> [Extract]
--*--

One of the first cautious in connection with earnouts, in general, and business performance earnouts, in particular, is the tendency for both sides to believe that their assumptions will be borne out. This is usually a bigger problem for sellers because they may count the additional compensation embodied in the earnout as “money in the bank.” So if a seller accepts a deal that only works economically if earnout is paid, there is a significant risk of disappointment. Not only is the earnout dependent on how the business does as a unit of the acquiring company, but the earnout can also be influenced by overall economic conditions. It is quite easy to imagine that a significant number of performance-based earnout thresholds have been missed over the last 18 months due in large measure to the overall economic malaise. However there are other reasons to be cautions about earnouts.

Business performance earnouts can be quite tricky to define. Picking an appropriate performance criteria can be much more difficult to do that it may seem. It is not unusual for one of the parties to discover after the fact that the measurement rewards behavior that would not otherwise be desired. So, a lot of careful thought needs to be done by the financial and business due diligence teams before signing off on an earnout formula. The due diligence done in support of developing an earnout formula should include many things, including, without limitation, analysis of historical trends in the business, validation of the sales efforts, determination of the sensitivity of the business to adverse economics or increased competition, careful modeling, understanding the metrics of the business and determining how best to measure its success. Even when all the homework has been done, it is not unusual for me to caution sellers to assume that they will never see a dime of the earnout and to caution buyers to assume that they will wind up paying the entire earnout irrespective of whether either side feels like the performance thresholds have been met or missed. This is because there are often ways to "game" the formula and there are many unpredictable and uncontrollable influences on the formula. In other words, in this regard, I tend to fall into the camp that says that earnouts are merely a way to delay arguments until later.

--*--

> [Records provided]
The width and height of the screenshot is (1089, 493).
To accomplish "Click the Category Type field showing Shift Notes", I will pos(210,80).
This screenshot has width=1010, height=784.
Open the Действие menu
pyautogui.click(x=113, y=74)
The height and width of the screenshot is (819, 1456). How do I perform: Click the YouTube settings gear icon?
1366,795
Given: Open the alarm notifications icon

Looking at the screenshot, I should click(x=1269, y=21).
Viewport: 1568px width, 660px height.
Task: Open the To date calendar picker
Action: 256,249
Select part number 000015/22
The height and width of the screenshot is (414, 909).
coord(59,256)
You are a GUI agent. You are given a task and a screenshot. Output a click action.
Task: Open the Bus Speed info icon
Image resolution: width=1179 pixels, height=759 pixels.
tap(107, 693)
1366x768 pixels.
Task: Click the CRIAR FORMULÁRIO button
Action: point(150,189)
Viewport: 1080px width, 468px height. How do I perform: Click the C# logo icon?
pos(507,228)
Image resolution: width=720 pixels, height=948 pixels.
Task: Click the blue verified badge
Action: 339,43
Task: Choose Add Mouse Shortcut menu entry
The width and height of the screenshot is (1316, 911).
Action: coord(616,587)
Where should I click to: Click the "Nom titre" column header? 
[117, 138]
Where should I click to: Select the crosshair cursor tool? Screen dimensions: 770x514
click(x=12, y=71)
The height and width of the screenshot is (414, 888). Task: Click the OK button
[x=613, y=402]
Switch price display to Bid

--*--

> [Exercise set]
A. Copy the rows word for word, starting at the line that contains "Where should I click to: Click" and continuing through the last row.
B. Pick up the passage on earnouts where it ends and write what comes next.

> [Results by task]
A.
Where should I click to: Click the "Nom titre" column header? 
[117, 138]
Where should I click to: Select the crosshair cursor tool? Screen dimensions: 770x514
click(x=12, y=71)
The height and width of the screenshot is (414, 888). Task: Click the OK button
[x=613, y=402]
Switch price display to Bid

B.
However, the most difficult part of business performance earnouts can be the way in which they impact the integration the purchased business operations into the acquiring business. This is less of a concern with financial buyer than with strategic buyers, since much less business integration is required in the case of financial buyers. The fundamental obstruction to effective integration is that the former owners of the acquired business tend to want to continue running the business in the same manner as they have always run it in order to make sure they get their earnout. Thus, it is quite easy to have the old owners become quite obstructive to change because of their desire to protect their earnout. Again, this can be controlled to a degree in the manner in which the business performance earnouts formula is designed, but the argument that can often be raised somewhere along the way by the seller is "the buyer's actions prevented me from earning my earnout." The bottom line is that the impediments to business integration that are created by business performance earnouts need to be very carefully considered.

In other cases, the earnout may be more directly related to retention of the seller for a long period of time after the acquisition. Let's call these "retention earnouts." From reading Klee's article about Mr. McCann, this seems to be the primary reason for the earnouts that 1800 Flowers uses. Mr. McCann explains that "about 60% of the company's executive team has joined through deals." If you want to retain the seller's expertise, the challenge is keeping them motivated after they have received a big payday. Thus, retention earnouts are typically less results oriented and more oriented to service longevity and quality. They can simply take the form of requiring the seller to continue to work for a period of time in order to receive the full deal consideration. More often, retention earnouts combine longevity components and revenue components and, as in the case of 1800 Flowers, there may be complimentary programs providing employment incentives. The tension in retention earnouts is not so much over whether there will be problems with integration but over whether the seller will actually remain in productive service. Needless to say, retention earnouts be difficult to design but, since they are not serving as a bridge over a dispute, they can be a little easier to create.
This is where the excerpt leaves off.